Collected data
Content starts

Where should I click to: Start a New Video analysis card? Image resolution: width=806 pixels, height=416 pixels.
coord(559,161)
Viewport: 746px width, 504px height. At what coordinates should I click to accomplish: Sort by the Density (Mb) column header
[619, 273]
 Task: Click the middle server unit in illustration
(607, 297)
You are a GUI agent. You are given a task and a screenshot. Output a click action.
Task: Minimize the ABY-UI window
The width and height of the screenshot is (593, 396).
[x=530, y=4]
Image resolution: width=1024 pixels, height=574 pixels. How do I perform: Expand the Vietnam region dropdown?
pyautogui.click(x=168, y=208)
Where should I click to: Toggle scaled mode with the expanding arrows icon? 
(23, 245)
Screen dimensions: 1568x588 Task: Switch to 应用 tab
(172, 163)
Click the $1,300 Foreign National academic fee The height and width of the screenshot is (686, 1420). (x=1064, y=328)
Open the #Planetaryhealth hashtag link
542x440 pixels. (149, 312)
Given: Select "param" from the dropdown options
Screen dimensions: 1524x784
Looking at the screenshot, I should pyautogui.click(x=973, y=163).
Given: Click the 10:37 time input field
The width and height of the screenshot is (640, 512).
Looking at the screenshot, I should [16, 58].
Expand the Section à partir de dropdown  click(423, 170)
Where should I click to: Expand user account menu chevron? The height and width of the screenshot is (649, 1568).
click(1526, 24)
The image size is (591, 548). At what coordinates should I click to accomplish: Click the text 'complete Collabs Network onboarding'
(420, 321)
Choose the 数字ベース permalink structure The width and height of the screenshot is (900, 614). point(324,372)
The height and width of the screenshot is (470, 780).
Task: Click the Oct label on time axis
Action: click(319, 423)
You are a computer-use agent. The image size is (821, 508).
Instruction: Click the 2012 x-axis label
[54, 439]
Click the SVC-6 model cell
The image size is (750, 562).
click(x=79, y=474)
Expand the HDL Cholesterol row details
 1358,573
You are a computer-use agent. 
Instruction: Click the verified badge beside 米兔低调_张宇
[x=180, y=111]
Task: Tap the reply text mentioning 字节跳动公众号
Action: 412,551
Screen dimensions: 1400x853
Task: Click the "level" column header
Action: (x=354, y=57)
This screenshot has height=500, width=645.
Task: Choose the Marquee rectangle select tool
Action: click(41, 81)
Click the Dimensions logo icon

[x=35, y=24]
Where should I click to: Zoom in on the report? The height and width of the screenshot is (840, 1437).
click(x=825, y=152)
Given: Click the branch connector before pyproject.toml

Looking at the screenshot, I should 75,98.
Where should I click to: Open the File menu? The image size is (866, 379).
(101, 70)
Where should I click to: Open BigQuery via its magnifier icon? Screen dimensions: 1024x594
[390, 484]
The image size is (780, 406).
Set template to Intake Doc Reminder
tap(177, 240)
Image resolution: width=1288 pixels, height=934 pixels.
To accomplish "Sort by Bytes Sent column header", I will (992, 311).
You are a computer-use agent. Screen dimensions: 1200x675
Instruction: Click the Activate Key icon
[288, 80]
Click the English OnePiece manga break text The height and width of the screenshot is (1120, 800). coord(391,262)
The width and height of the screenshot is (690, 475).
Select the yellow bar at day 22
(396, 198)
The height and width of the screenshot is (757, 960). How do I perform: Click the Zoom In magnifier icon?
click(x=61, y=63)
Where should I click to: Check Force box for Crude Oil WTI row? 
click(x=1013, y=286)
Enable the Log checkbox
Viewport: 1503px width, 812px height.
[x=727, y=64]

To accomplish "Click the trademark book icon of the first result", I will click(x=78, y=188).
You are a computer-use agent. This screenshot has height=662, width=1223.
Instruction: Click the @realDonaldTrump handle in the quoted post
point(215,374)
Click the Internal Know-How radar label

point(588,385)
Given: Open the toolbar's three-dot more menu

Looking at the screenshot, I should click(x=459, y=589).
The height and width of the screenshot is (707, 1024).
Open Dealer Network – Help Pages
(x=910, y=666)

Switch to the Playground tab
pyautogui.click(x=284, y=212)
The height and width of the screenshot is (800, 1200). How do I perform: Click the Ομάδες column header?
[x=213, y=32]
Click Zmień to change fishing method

Content ends

Your answer must be a single number: the count of lines in the records that hold the word "will".

2